%%
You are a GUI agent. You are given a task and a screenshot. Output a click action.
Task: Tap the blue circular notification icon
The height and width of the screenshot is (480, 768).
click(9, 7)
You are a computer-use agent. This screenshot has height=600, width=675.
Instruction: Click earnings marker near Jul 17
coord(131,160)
%%
%%
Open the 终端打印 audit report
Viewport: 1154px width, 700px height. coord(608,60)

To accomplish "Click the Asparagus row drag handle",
%%
- **SCHRIFTELIJKE OPDRACHT**
Wijzig in de regels vanaf de regel met "You are a GUI" tot en met de regel met "coord(131,160)" het woord "blue" in "green" en geef deze regels opnieuw weer. Laat al het overige ongewijzigd.

- **OPLOSSING**
You are a GUI agent. You are given a task and a screenshot. Output a click action.
Task: Tap the green circular notification icon
The height and width of the screenshot is (480, 768).
click(9, 7)
You are a computer-use agent. This screenshot has height=600, width=675.
Instruction: Click earnings marker near Jul 17
coord(131,160)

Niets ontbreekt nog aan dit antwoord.